Mud flew, splattering everybody's clothes and faces as they tried to run, slipping and sliding and clutching their grenades.
“Stick to the sides. It's drier!” advised Tyler.
With their longer legs, Shimlara and the princess led the way. Greta and Tyler followed Shimlara to the left, while Katie and Nicola followed the princess, who had shot off like a bullet from a gun, to the right.
Was the princess trying to escape? Everything was happening so quickly, Nicola didn't even know where to direct her attention first.
“Take
that
!” she heard Shimlara shout.
Without stopping, Nicola looked back over her shoulder to see Shimlara throw her freeze-grenade from the far-lefthand side of the crater. It soared high in the yellow sky, hit the mud, and exploded with a billowing cloud of purple smoke.
The smoke cleared to reveal a group of Arth-Creatures blinking and turning their massive heads this way and that. Their lip-smacking sounds became a low, spine-chilling growl. No longer were they out to dine on a leisurely lunch. Now they were really, really
mad.
The freeze-grenades didn't seem to be working.
Shimlara slowly, cautiously tried to back away up the side of the crater. Her sling was muddy. She held her good hand out, like a policeman saying “stop.” Nicola skidded to a halt. Now what? Were the freeze-grenades broken? Had she misunderstood Mully's instructions?
We're all going to die,
she thought.
Suddenly she remembered Mully saying, “I've set them aside especially for use against the palace guards.”
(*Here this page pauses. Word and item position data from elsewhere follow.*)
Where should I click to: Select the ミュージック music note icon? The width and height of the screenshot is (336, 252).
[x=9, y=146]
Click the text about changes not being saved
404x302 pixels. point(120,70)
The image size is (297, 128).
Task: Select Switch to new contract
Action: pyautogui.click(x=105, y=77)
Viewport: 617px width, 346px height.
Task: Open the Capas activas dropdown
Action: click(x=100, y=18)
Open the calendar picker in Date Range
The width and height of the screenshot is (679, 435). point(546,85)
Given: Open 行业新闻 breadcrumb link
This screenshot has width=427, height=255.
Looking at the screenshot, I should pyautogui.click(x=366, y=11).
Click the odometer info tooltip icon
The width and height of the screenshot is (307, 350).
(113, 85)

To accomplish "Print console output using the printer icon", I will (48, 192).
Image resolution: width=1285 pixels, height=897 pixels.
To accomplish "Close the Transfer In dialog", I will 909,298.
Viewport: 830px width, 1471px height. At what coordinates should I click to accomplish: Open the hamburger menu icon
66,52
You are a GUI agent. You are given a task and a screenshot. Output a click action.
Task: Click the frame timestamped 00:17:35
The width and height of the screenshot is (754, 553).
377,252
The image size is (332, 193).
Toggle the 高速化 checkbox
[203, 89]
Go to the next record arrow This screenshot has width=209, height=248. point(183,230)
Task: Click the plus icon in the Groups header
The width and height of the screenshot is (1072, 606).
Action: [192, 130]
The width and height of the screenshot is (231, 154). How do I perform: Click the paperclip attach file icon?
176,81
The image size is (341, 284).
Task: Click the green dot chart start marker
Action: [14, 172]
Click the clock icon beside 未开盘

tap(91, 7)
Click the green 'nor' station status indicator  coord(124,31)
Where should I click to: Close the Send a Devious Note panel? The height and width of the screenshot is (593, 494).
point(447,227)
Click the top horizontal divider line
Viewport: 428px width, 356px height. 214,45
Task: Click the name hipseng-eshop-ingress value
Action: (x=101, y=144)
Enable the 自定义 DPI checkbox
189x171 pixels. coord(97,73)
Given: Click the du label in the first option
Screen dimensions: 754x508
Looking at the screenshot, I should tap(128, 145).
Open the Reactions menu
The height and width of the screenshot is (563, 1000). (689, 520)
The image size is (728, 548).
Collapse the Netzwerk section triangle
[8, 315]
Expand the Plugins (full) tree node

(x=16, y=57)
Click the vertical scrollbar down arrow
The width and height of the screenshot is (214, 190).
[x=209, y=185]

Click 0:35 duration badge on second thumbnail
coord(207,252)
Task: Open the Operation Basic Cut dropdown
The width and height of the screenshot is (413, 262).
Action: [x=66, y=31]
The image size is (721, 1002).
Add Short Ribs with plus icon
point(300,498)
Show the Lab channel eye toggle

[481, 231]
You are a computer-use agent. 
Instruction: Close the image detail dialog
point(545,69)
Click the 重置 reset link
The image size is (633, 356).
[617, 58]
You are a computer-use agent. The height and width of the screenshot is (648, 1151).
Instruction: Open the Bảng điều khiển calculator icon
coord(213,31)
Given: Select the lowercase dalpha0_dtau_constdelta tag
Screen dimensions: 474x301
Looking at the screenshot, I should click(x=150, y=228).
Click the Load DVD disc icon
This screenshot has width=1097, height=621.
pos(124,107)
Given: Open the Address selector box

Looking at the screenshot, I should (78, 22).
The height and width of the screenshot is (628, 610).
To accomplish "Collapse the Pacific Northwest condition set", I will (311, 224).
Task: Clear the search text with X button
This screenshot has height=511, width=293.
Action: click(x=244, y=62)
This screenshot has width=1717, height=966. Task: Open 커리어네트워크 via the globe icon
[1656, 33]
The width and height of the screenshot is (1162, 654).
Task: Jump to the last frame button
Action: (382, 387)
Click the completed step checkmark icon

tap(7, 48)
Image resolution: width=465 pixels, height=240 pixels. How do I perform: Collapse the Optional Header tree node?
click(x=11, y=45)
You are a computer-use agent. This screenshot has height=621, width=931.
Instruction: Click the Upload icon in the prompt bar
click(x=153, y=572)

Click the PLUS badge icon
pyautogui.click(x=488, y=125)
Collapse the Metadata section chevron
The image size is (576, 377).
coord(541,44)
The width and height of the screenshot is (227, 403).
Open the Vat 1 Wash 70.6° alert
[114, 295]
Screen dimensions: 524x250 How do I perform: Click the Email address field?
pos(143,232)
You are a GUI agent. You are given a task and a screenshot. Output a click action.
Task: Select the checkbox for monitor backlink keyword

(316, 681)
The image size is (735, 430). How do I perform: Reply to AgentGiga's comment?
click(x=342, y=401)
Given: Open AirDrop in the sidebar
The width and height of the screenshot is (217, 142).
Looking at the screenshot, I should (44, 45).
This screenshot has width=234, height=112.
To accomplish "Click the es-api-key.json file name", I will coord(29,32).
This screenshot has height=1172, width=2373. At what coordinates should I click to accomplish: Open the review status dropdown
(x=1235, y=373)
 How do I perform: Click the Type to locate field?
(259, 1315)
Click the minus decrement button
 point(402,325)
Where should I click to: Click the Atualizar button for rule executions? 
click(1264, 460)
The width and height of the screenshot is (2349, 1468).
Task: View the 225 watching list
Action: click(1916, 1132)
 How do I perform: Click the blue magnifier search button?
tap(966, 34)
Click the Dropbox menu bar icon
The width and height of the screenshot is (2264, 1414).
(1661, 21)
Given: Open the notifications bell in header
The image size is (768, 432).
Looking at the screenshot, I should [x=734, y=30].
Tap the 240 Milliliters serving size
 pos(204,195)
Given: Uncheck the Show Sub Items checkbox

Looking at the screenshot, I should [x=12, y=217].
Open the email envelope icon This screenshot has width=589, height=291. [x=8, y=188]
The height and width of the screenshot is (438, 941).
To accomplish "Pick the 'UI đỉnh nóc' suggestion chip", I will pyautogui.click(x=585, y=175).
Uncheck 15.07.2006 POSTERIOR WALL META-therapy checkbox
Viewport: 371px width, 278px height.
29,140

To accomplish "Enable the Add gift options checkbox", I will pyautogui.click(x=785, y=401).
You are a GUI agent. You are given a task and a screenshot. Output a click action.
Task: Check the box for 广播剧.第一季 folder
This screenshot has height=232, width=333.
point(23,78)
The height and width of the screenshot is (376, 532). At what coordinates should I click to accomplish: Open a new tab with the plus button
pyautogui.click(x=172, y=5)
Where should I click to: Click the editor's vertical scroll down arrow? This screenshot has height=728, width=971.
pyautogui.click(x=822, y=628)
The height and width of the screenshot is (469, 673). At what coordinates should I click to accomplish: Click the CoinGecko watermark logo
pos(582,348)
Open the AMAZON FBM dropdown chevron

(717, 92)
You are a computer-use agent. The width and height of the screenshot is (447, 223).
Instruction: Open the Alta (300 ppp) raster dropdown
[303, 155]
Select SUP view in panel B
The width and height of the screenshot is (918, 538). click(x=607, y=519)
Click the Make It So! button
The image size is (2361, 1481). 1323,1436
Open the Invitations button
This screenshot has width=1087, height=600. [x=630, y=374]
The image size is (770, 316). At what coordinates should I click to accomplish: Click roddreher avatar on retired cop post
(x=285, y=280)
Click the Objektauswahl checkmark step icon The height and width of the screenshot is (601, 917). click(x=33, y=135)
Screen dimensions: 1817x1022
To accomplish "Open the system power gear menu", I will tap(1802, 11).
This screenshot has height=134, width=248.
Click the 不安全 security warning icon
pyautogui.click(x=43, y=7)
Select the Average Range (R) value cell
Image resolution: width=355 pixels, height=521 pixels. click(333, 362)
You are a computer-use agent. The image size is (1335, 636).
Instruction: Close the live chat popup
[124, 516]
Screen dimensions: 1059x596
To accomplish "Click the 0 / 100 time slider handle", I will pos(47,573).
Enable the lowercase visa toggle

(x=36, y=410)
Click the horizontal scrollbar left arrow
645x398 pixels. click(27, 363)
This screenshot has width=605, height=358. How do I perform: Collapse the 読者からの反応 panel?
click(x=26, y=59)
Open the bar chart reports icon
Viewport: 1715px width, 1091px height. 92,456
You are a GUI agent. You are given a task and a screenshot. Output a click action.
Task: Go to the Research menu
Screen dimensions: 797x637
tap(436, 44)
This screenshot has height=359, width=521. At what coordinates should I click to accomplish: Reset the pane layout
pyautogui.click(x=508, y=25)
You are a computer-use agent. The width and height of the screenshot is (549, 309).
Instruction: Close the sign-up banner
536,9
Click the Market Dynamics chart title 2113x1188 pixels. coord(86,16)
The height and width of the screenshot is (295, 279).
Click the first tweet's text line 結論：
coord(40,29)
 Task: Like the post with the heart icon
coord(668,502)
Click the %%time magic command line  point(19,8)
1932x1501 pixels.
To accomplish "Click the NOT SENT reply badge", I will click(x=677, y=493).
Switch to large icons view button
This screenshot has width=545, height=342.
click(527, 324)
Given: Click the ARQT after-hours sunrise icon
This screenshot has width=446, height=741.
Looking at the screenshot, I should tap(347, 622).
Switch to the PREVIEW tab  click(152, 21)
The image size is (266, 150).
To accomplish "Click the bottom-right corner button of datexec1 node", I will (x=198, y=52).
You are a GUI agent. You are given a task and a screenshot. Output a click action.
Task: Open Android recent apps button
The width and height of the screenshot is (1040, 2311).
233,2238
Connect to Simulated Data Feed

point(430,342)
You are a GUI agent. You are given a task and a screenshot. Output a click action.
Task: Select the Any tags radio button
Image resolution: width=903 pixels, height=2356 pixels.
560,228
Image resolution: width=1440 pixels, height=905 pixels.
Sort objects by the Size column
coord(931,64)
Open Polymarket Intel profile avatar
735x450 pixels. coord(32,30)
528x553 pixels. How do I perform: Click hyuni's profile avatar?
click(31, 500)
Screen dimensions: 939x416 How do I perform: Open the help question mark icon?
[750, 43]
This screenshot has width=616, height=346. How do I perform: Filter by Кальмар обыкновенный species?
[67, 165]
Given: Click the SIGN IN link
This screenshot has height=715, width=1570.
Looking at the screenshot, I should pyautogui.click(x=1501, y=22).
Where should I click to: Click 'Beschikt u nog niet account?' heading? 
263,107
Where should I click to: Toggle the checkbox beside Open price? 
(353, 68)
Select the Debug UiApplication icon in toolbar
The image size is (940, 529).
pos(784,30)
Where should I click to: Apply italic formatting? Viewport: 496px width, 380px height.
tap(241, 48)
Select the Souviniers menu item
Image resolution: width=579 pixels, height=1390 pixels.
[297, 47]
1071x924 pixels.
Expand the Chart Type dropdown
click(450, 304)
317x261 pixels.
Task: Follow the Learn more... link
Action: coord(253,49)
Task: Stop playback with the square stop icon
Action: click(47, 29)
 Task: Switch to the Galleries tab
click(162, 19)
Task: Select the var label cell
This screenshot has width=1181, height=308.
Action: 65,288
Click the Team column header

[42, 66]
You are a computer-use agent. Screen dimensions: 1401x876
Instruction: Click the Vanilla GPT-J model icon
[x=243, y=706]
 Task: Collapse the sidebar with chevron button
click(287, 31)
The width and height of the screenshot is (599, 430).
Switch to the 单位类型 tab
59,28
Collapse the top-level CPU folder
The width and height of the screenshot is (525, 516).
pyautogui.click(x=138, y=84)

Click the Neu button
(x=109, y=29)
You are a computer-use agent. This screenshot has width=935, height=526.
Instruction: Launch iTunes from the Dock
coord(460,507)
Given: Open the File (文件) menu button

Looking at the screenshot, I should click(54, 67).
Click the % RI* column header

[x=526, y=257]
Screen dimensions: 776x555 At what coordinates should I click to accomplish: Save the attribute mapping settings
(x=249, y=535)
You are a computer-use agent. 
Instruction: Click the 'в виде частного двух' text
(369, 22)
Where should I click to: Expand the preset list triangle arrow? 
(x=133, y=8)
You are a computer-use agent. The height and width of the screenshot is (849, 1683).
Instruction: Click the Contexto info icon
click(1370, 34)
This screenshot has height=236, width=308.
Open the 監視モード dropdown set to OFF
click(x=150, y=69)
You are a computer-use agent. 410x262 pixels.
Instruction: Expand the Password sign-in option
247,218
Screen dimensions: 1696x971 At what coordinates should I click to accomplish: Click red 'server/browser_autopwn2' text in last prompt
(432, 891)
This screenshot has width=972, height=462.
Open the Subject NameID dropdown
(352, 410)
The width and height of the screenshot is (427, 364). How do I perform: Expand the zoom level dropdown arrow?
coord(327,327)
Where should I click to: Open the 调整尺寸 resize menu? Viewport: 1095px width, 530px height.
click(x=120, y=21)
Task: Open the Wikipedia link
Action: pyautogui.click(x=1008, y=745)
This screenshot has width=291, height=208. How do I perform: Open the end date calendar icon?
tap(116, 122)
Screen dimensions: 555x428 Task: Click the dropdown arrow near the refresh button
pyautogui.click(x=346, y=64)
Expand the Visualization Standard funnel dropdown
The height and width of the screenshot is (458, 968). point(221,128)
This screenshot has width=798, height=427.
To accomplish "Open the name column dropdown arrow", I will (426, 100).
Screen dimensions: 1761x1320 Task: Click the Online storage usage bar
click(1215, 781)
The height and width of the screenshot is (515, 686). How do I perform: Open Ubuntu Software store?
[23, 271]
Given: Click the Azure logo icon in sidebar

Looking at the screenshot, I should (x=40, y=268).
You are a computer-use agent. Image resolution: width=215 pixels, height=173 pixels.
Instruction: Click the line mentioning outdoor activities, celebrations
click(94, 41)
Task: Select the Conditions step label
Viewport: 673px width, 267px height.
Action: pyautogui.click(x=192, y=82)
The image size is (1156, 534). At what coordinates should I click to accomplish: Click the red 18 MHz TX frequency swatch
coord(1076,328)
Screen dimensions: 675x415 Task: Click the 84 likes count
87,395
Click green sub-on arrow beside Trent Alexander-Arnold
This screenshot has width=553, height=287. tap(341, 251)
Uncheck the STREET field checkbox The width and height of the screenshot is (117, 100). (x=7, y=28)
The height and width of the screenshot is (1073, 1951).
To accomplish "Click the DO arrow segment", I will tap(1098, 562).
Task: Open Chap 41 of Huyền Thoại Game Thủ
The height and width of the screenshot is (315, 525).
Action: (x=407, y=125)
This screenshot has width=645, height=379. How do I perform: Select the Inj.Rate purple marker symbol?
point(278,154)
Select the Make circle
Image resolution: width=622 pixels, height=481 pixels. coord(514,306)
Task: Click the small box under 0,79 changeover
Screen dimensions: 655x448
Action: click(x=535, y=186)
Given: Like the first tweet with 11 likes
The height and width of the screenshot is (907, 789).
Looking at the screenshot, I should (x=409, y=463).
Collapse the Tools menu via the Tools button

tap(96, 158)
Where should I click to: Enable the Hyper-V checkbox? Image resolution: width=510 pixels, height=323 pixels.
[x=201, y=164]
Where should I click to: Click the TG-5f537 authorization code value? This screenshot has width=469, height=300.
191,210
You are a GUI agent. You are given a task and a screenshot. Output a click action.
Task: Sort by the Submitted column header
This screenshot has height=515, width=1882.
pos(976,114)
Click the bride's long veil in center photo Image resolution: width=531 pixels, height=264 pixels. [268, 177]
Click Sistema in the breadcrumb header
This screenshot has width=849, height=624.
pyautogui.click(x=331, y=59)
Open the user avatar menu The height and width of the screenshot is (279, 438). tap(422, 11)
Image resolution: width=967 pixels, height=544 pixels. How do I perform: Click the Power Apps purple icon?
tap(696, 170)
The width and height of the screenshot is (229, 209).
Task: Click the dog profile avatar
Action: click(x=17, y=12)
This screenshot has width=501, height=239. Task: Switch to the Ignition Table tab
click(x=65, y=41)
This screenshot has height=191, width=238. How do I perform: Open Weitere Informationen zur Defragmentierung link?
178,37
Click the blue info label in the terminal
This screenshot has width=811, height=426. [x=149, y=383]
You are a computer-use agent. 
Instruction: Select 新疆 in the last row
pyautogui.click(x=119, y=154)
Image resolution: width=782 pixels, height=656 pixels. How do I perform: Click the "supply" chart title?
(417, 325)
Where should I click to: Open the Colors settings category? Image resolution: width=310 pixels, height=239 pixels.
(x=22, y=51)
With trembling hands, Nicola turned over the grenade and noticed a small control panel on the back with instructions in small red letters. It said:
THIS FREEZE-GRENADE CURRENTLY SET
FOR ONE (1) USE AGAINST:
Bossy, bad-tempered types, e.g. palace guards, large policemen, etc.
Furious family members, e.g. brothers, sisters, fathers—WARNING:WILL NOT FREEZE MOTHERS
Dangerous Earth animals, e.g. tigers, lions, hippos, spiders, etc.
Hungry Arth-Creatures
Miscellaneous
There was a movable arrow on the side pointing at “Bossy bad-tempered types.” Quickly, Nicola slid it down to “Hungry Arth-Creatures.” She looked up to see who was the closest person to help Shimlara. It was Tyler, lurching gamely along, his arms flailing. His glasses were caked with mud. He was probably half blind.
“Tyler!” she yelled. “You need to change your grenade setting to Arth-Creatures! There's a control panel on the back!”
Luckily Tyler was good with anything mechanical.
The Arth-Creatures Shimlara had tried to freeze were pawing the ground like angry bulls. Suddenly they charged straight for her. Shimlara screamed.